图像分类任务01_模型的定义(LetNet)
网络模型的定义
LetNet.py
import torch.nn as nn
import torch.nn.functional as F
class LetNet(nn.Module):
def __init__(self): # 初始化函数
super(LetNet, self).__init__() # 涉及到多继承一般会使用super函数
"""
卷积层的计算公式
N = (W - F + 2P) / S + 1
1.输入的图片大小为 w*w
2.Filter大小F*F
3.步长S
4.padding的像素数p
"""
# 第一个参数代表输入特征矩阵的参数 第二个函数是输入卷积层的个数 第三个参数代表卷积层的大小
self.conv1 = nn.Conv2d(3, 16, 5)
# 第一个参数是池化和的大小 第二个参数为步距
self.pool1 = nn.MaxPool2d(2, 2)
self.conv2 = nn.Conv2d(16, 32, 5)
self.pool2 = nn.MaxPool2d(2, 2)
self.fc1 = nn.Linear(32*5*5, 120)
self.fc2 = nn.Linear(120, 84)
self.fc3 = nn.Linear(84, 10) #最后是十个类别
def forward(self, x): # 定义正向传播
x = F.relu(self.conv1(x)) # input(3, 32, 32) output(16, 28, 28)
x = self.pool1(x) # output(16, 14, 14)
# relu为激活函数
x = F.relu(self.conv2(x)) # output(32, 10, 10)
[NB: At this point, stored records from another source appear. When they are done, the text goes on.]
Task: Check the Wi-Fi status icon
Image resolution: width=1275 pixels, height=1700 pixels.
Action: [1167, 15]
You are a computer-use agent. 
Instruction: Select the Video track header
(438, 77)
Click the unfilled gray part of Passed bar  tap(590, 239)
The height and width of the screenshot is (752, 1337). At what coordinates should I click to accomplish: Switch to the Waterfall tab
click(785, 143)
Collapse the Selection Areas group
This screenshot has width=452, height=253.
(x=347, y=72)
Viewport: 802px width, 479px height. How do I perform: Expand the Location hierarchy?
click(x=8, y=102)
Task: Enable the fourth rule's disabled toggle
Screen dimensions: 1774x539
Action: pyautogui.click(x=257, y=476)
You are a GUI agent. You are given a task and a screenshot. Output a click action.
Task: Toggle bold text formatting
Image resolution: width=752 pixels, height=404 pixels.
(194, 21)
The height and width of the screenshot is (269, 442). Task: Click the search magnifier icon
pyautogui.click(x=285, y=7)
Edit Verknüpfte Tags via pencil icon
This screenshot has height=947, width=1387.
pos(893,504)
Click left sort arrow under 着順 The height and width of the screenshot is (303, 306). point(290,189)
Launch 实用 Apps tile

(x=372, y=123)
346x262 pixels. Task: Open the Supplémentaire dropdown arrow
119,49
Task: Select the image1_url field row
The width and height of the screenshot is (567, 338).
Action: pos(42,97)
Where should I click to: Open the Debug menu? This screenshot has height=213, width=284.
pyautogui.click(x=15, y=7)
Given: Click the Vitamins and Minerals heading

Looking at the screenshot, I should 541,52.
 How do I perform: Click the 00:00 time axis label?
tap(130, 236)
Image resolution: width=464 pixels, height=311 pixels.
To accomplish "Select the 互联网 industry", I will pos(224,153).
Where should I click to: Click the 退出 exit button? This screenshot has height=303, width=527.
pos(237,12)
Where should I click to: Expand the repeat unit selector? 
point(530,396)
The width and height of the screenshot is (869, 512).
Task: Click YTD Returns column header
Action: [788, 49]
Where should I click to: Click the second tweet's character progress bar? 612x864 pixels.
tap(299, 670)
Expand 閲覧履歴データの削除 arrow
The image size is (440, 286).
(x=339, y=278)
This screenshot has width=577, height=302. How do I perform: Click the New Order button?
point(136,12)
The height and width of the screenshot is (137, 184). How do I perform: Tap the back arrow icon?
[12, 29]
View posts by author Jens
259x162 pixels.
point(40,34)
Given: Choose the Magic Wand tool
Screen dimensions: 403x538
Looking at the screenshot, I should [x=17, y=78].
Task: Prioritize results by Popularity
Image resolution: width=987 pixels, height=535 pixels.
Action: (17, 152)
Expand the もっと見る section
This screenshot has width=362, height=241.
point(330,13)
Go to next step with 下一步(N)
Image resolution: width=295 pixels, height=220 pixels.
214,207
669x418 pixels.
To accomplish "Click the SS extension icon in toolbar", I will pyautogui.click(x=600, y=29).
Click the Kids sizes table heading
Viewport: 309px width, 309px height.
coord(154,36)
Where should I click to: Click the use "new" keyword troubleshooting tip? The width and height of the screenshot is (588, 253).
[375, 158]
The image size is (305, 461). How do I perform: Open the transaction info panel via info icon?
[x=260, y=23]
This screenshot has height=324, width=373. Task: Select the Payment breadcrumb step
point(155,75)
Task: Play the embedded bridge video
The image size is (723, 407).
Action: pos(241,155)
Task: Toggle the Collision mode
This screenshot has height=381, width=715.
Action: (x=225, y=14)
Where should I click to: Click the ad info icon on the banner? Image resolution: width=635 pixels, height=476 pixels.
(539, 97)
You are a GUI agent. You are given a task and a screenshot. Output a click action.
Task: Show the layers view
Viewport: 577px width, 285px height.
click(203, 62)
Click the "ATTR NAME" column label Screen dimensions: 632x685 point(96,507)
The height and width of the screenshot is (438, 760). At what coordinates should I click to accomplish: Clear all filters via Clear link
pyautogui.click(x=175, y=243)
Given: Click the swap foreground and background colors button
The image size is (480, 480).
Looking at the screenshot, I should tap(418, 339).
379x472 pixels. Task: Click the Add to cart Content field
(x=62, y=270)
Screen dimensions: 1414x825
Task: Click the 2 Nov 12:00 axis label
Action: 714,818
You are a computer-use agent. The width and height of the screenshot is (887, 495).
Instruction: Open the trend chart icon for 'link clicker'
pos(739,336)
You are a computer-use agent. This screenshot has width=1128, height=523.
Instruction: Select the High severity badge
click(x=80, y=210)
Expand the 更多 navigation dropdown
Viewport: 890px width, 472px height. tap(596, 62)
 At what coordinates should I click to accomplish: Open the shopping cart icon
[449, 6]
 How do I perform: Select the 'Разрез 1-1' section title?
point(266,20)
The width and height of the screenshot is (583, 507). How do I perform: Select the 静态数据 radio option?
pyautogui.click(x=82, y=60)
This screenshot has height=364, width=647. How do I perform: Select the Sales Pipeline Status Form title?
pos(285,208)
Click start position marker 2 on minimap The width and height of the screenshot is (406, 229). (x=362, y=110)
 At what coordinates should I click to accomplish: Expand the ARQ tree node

x = self.pool2(x) # output(32, 5, 5)
# view函数的作用是吧特征矩阵展开为一维向量形式
# 这里的-1不是一个有意义的数,在这“暂时占位”,可以把它理解为未知数x,他会根据第二个维度反推这个x
x = x.view(-1, 32*5*5) # output(32*5*5)
x = F.relu(self.fc1(x)) # output(120)
x = F.relu(self.fc2(x)) # output(84)
x = self.fc3(x) # output(10)
return x